We are on a mission to help radiologists detect breast cancer earlier using deep learning.
Kheiron is a fast-growing, medical technology company that uses advanced machine learning to develop and deliver intelligent tools for radiologists, radiology departments, imaging centres and hospitals to improve the efficiency, consistency and accuracy of radiology reporting. We aim to save more lives by empowering radiologists in their role in diagnosis, treatment, and patient outcome.
We are proud that Kheiron is one of the winners of the first UK Government Artificial Intelligence (AI) in Health and Care Awards, announced September 2020.
The funding will accelerate the roll out and rapid adoption of Mia (Mammography Intelligent Assessment) to address critical challenges in breast screening services in the UK.
We are looking for a rigorous and innovative QA/RA Leader for our next period of growth.
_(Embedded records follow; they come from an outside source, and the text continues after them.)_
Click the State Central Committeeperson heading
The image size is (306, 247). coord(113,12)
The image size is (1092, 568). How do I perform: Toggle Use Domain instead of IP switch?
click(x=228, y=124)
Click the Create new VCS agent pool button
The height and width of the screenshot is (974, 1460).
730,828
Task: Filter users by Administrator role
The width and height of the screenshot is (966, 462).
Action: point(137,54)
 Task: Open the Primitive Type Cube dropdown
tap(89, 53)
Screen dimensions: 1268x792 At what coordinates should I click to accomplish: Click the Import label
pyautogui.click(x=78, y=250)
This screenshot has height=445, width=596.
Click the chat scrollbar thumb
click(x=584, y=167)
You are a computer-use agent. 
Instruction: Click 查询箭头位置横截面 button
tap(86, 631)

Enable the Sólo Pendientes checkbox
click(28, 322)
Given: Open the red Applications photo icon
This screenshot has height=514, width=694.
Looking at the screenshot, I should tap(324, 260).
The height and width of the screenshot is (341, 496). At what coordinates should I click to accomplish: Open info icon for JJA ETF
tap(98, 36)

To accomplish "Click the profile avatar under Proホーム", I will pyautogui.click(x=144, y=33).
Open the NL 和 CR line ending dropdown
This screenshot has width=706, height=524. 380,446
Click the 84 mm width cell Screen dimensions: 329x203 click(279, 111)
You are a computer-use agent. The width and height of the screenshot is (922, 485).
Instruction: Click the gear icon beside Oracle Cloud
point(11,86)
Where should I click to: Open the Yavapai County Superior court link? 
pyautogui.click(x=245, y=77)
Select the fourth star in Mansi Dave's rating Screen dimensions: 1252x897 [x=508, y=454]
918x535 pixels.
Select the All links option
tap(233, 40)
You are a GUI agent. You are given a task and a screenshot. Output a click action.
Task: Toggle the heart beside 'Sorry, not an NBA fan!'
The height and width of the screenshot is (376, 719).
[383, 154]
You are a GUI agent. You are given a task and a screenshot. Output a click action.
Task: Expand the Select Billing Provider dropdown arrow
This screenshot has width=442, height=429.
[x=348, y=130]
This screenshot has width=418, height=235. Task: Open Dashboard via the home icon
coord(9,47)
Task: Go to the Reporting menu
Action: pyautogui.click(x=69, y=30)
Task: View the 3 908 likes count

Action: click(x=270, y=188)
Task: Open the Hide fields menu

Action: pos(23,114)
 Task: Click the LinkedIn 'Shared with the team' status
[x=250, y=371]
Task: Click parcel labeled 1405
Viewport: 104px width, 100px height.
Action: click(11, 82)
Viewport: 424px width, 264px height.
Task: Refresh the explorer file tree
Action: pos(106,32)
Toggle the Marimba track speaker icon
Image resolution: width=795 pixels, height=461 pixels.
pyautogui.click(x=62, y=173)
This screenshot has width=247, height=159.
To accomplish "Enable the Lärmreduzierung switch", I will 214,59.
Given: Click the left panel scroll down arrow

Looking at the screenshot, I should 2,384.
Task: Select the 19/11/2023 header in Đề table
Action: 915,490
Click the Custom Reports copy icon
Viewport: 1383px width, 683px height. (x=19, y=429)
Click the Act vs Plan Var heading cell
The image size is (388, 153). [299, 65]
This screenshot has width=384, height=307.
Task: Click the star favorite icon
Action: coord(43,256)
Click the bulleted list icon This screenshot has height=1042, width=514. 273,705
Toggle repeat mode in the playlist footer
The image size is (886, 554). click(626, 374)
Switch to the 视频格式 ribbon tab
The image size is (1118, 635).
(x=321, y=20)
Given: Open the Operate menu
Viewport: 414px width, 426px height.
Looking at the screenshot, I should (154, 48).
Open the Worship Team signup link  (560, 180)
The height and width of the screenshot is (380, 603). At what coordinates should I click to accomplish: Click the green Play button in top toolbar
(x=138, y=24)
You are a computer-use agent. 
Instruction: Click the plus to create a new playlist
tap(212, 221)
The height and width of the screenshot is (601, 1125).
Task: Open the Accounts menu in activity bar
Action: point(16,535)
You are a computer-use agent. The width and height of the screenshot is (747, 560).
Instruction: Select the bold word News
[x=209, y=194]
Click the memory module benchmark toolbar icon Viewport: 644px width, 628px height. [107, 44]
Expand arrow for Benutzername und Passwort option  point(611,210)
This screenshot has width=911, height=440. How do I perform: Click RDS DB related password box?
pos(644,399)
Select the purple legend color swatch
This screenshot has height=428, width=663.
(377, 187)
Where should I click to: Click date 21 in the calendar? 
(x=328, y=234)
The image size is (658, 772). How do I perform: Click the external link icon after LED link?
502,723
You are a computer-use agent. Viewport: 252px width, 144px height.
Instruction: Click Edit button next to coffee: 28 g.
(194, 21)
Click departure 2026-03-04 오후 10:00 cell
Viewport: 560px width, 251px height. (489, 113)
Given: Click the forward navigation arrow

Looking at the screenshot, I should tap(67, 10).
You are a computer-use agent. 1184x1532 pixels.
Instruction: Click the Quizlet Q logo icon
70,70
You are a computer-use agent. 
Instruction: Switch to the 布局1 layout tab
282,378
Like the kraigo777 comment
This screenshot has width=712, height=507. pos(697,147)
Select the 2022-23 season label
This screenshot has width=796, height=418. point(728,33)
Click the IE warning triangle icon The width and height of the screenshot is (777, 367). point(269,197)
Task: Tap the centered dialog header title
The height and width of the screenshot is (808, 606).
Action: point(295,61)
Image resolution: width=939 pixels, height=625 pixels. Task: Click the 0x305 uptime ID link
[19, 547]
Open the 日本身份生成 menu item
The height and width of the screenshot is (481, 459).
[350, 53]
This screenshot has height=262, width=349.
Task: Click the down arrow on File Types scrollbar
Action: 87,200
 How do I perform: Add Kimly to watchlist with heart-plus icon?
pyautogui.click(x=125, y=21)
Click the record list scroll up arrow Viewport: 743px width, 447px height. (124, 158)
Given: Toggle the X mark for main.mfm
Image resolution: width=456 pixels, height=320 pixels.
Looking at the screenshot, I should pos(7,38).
This role is instrumental in our international expansion plans as we take our award winning AI products into new markets. As the QA/RA Director you will have a seat on the executive team, lead our global QA/RA function and work closely with clinical, engineering, product and operations. You will develop, lead and drive the execution of global regulatory strategy and the company’s quality management system (QMS). This role could be based in the US or UK.
What you will be doing
- Own the strategic leadership our global QARA function and our QMS
- Ensure compliance with applicable global regulations, statutory standards and national Health Care Compliance requirements
- Work with cross-functional teams in the practical implementation of compliant processes to meet quality standards and requirements (e.g. key interface with notified bodies and agencies, conducting management reviews, managing PMS activities, internal and external audits including clinical sites and all vigilance activities)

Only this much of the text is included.